Travel distances to water are more likely to exceed optimal maximum distance at least from some paddocks. It is too cost prohibitive to install many of these troughs even if they are made of light-weight material. This also increases travel on some type of laneway. Small troughs can be quickly emptied, so they are better served with a pressurized pipeline system. Refill is almost instantaneous to prevent being emptied and tipped over by a frustrated animal. These troughs are portable (easily moved about), cheaper, and maintain short distances to water more easily as they can be moved to each individual paddock (preferred). One trough is the minimum needed when moving with paddock rotation. Move to new paddock before moving herd. Two troughs are better, they are alternated as the leading and trailing trough as livestock are moved each time.

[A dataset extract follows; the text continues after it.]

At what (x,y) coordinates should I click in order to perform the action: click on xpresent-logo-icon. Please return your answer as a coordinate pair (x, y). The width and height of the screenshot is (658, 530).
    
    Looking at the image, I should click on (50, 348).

For continuously stocked pasture, the fix is to offer water at numerous dispersed sites away from other attractants and environmentally sensitive areas, such as streams and seeps.

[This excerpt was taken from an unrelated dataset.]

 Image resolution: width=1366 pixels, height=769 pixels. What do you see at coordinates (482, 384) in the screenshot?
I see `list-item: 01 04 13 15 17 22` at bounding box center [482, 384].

Average daily water intake for dairy replacement heifers on an intensive rotational pasture was 7.9 gallons per head in a study conducted in New York State in 1999. However, it varied from less than 2 gallons per day to almost 16 gallons due changes in temperature, rainfall, and cloud cover over a 56-day period. Pastured dairy livestock can drink from four primary sources, back at the farmstead at milking time, from the pasture water system, the pasture forage consumed (80% water), and from dew, rain, and frost or snow. Dairy cow peak demand for water is right after milking. Heat stress drives intake.
Water systems can vary based on developable sources of water and their elevation in relation to the paddocks being served. Where ponds or springs can be brought into service with a reliable season-long flow, gravity water flow is ideal with sufficient hydraulic head to deliver enough water to keep a trough full. However, a well and a pressurized system may be all that can be used to deliver a consistent, reliable flow rate. Well log information in New York is used to determine flow rate in gallons per minute deliverable to the trough furthest away. Peak instantaneous demand must be met. For lactating dairy cows this is 1 gallon per minute per 10 cows producing 80# of milk daily. Using that as a target, these elements must be determined: minimum flow, minimum pressure, pipe size, and trough capacity.
Once the source of water is decided upon, the design of the distribution network is next. A distribution network has these elements:
- Pipelines
- Line Valves
- Watering Connection Points
- Back-flow Prevention Devices
All components should present minimal resistance to targeted flow needed at the trough.